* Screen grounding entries
"""

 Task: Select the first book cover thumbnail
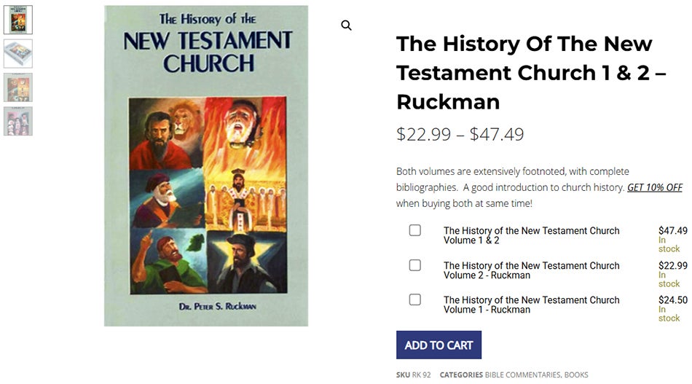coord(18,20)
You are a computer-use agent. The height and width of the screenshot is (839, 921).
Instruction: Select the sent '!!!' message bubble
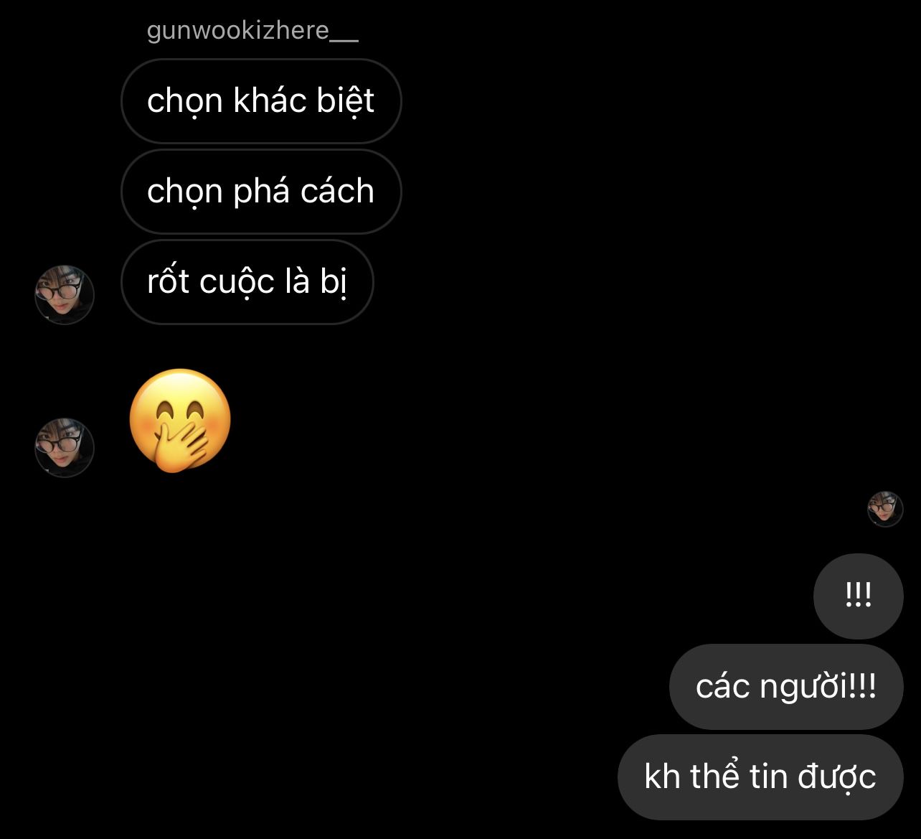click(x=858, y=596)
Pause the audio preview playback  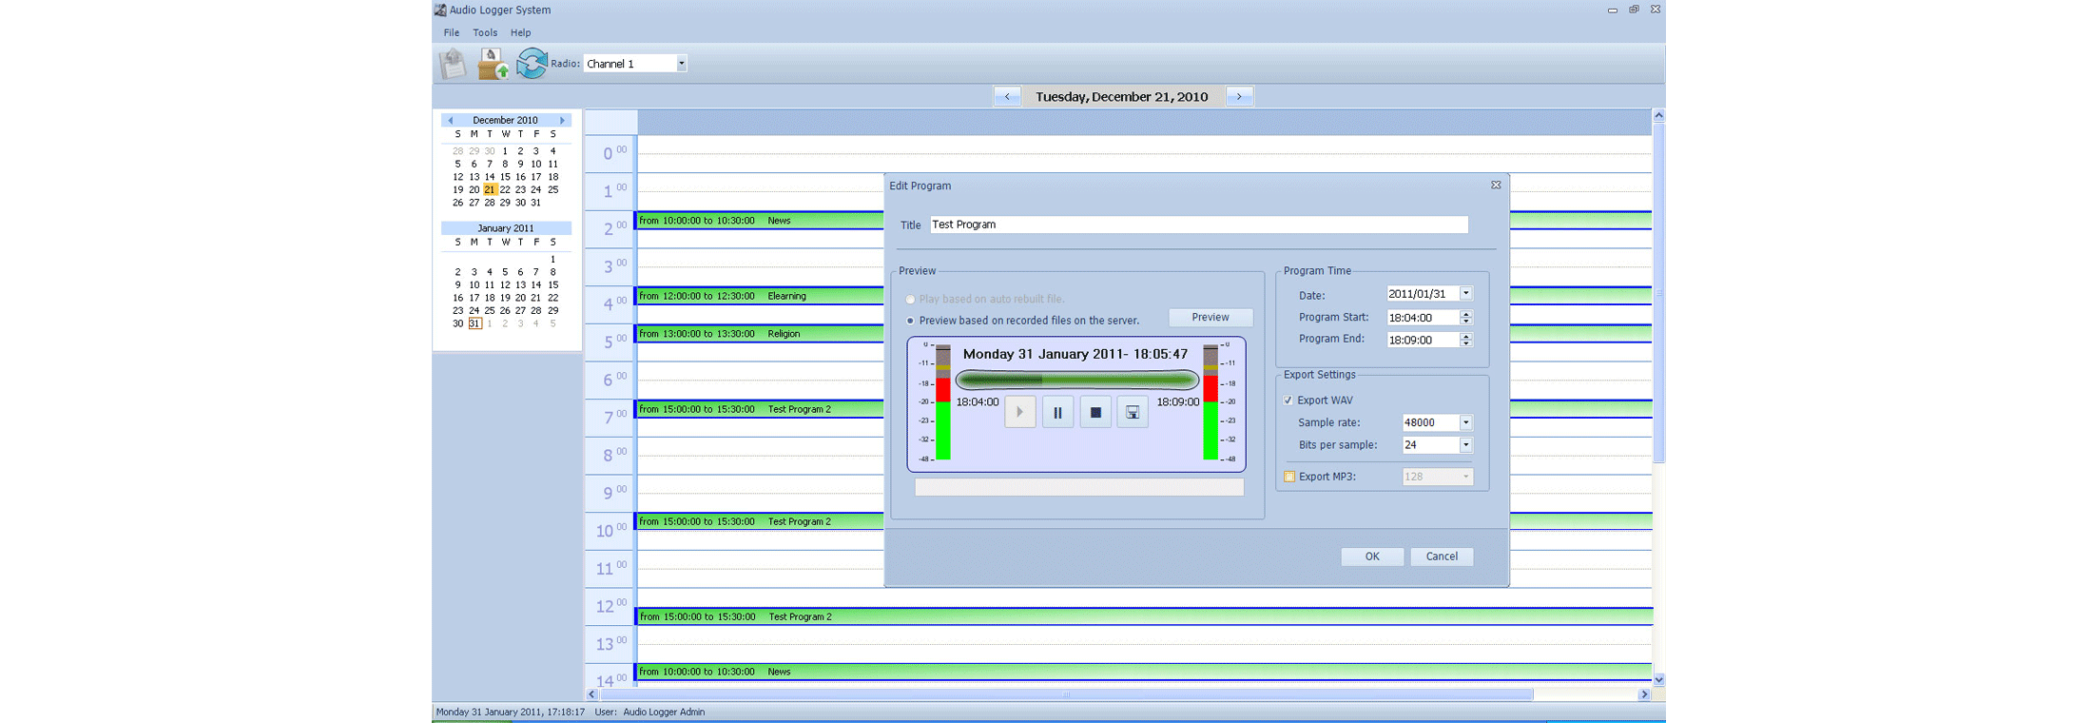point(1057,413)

"""

Please pull out every line of the entries above that contains the string "Select", matching case exactly.

* COMPLETE OUTPUT
 Task: Select the first book cover thumbnail
Instruction: Select the sent '!!!' message bubble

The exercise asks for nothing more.